▶ Document section:
▬▬▬▬▬▬▬▬▬▬

Like the waistband of a couch potato in midlife, the orbits of planets in our solar system are expanding. It happens because the Sun’s gravitational grip gradually weakens as our star ages and loses mass. Now, a team of NASA and MIT scientists has indirectly measured this mass loss and other solar parameters by looking at changes in Mercury’s orbit.
The new values improve upon earlier predictions by reducing the amount of uncertainty. That’s especially important for the rate of solar mass loss, because it’s related to the stability of G, the gravitational constant. Although G is considered a fixed number, whether it’s really constant is still a fundamental question in physics.
“Mercury is the perfect test object for these experiments because it is so sensitive to the gravitational effect and activity of the Sun,” said Antonio Genova, the lead author of the study published in Nature Communications and a Massachusetts Institute of Technology researcher working at NASA’s Goddard Space Flight Center in Greenbelt, Maryland.
The study began by improving Mercury’s charted ephemeris — the road map of the planet’s position in our sky over time. For that, the team drew on radio tracking data that monitored the location of NASA’s MESSENGER spacecraft while the mission was active. Short for Mercury Surface, Space Environment, Geochemistry, and Ranging, the robotic spacecraft made three flybys of Mercury in 2008 and 2009 and orbited the planet from March 2011 through April 2015. The scientists worked backward, analyzing subtle changes in Mercury’s motion as a way of learning about the Sun and how its physical parameters influence the planet’s orbit.
For centuries, scientists have studied Mercury’s motion, paying particular attention to its perihelion, or the closest point to the Sun during its orbit. Observations long ago revealed that the perihelion shifts over time, called precession. Although the gravitational tugs of other planets account for most of Mercury’s precession, they don’t account for all of it.
The second-largest contribution comes from the warping of space-time around the Sun because of the star’s own gravity, which is covered by Einstein’s theory of general relativity. The success of general relativity in explaining most of Mercury’s remaining precession helped persuade scientists that Einstein’s theory was right.
Other, much smaller contributions to Mercury’s precession, are attributed to the Sun’s interior structure and dynamics. One of those is the Sun’s oblateness, a measure of how much it bulges at the middle — its own version of a “spare tire” around the waist — rather than being a perfect sphere. The researchers obtained an improved estimate of oblateness that is consistent with other types of studies.

▬▬▬▬▬▬▬▬▬▬

Stored data entries:
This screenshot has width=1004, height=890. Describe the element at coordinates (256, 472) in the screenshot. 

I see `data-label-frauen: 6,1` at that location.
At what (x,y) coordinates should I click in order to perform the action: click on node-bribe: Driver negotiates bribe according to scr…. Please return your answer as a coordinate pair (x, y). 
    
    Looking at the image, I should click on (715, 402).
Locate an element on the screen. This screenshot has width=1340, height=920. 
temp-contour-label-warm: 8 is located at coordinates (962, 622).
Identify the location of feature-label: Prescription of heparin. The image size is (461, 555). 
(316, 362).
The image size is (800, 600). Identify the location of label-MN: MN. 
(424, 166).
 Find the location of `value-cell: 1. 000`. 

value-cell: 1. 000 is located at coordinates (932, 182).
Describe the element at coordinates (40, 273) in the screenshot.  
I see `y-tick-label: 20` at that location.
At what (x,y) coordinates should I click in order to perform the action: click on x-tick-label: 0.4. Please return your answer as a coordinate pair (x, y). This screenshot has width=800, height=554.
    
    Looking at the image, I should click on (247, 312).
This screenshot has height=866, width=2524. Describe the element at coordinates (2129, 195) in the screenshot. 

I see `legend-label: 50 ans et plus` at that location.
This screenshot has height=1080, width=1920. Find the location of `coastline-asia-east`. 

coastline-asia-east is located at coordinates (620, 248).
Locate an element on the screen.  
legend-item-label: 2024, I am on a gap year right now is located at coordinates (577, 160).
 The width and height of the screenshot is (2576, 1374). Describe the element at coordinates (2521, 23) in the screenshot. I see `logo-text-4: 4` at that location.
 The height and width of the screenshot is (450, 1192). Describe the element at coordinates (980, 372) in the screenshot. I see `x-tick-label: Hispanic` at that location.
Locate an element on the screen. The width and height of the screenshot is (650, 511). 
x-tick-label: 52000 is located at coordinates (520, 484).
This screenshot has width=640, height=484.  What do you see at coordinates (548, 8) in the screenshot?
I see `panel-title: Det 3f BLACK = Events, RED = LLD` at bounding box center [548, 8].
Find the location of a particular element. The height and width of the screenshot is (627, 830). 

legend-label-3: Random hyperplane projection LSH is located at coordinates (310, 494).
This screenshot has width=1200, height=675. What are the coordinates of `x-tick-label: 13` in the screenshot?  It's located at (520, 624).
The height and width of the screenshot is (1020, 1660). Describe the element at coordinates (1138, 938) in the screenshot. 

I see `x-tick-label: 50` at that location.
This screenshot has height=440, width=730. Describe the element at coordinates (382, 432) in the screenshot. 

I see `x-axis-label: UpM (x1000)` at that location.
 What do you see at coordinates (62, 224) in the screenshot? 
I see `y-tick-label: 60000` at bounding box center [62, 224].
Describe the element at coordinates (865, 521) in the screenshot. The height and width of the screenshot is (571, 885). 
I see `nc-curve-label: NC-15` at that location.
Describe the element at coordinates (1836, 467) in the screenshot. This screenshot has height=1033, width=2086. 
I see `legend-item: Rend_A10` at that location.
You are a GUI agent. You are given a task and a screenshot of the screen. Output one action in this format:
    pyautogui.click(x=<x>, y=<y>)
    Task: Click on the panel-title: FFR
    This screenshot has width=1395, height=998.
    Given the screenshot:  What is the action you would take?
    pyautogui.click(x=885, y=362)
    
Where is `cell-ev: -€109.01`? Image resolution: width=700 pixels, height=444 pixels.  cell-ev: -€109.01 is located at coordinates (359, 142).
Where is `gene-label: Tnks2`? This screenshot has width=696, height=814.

▬▬▬▬▬▬▬▬▬▬

▶ Questions:
a. According to the article on Mercury's orbit, whose radio tracking data did the team use to improve Mercury's ephemeris?
b. In the article on Mercury's orbit, rewrite the passage starting with "The study began" and going on through "the planet’s orbit.", switching "spacecraft" to "probe".

▶ Responses to the tasks:
a. The team used radio tracking data from NASA's MESSENGER spacecraft.

b.
The study began by improving Mercury’s charted ephemeris — the road map of the planet’s position in our sky over time. For that, the team drew on radio tracking data that monitored the location of NASA’s MESSENGER probe while the mission was active. Short for Mercury Surface, Space Environment, Geochemistry, and Ranging, the robotic probe made three flybys of Mercury in 2008 and 2009 and orbited the planet from March 2011 through April 2015. The scientists worked backward, analyzing subtle changes in Mercury’s motion as a way of learning about the Sun and how its physical parameters influence the planet’s orbit.